== DATASET ENTRIES

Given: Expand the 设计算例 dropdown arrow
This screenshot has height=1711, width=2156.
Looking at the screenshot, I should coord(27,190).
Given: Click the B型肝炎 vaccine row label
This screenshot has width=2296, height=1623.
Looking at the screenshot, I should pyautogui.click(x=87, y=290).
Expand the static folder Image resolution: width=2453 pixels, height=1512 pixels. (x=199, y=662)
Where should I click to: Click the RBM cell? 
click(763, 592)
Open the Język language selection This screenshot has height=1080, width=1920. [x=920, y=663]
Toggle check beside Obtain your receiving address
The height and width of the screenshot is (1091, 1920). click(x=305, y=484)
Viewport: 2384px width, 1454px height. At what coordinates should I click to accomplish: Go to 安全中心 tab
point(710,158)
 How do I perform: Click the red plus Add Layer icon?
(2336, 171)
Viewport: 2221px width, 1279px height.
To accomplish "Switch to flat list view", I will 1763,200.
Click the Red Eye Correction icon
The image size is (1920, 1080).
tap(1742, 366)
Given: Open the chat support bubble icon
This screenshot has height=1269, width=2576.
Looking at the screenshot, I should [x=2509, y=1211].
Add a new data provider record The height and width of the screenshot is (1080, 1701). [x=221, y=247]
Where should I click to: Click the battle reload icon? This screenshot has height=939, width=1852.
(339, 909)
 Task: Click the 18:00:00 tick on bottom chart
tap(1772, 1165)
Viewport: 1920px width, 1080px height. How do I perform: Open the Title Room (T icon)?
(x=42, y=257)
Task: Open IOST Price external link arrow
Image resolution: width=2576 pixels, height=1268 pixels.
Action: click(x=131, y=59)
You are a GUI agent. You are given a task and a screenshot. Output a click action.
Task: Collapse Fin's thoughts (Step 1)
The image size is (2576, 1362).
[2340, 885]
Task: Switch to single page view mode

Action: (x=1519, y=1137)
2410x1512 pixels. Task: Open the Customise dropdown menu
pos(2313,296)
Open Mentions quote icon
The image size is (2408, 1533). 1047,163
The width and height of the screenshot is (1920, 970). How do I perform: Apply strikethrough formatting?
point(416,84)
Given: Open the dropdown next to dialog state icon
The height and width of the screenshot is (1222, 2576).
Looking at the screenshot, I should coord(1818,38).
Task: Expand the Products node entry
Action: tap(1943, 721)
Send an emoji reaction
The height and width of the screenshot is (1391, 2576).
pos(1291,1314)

====

In the entries above, find every line with the word "arrow" and list it.

Given: Expand the 设计算例 dropdown arrow
Task: Open IOST Price external link arrow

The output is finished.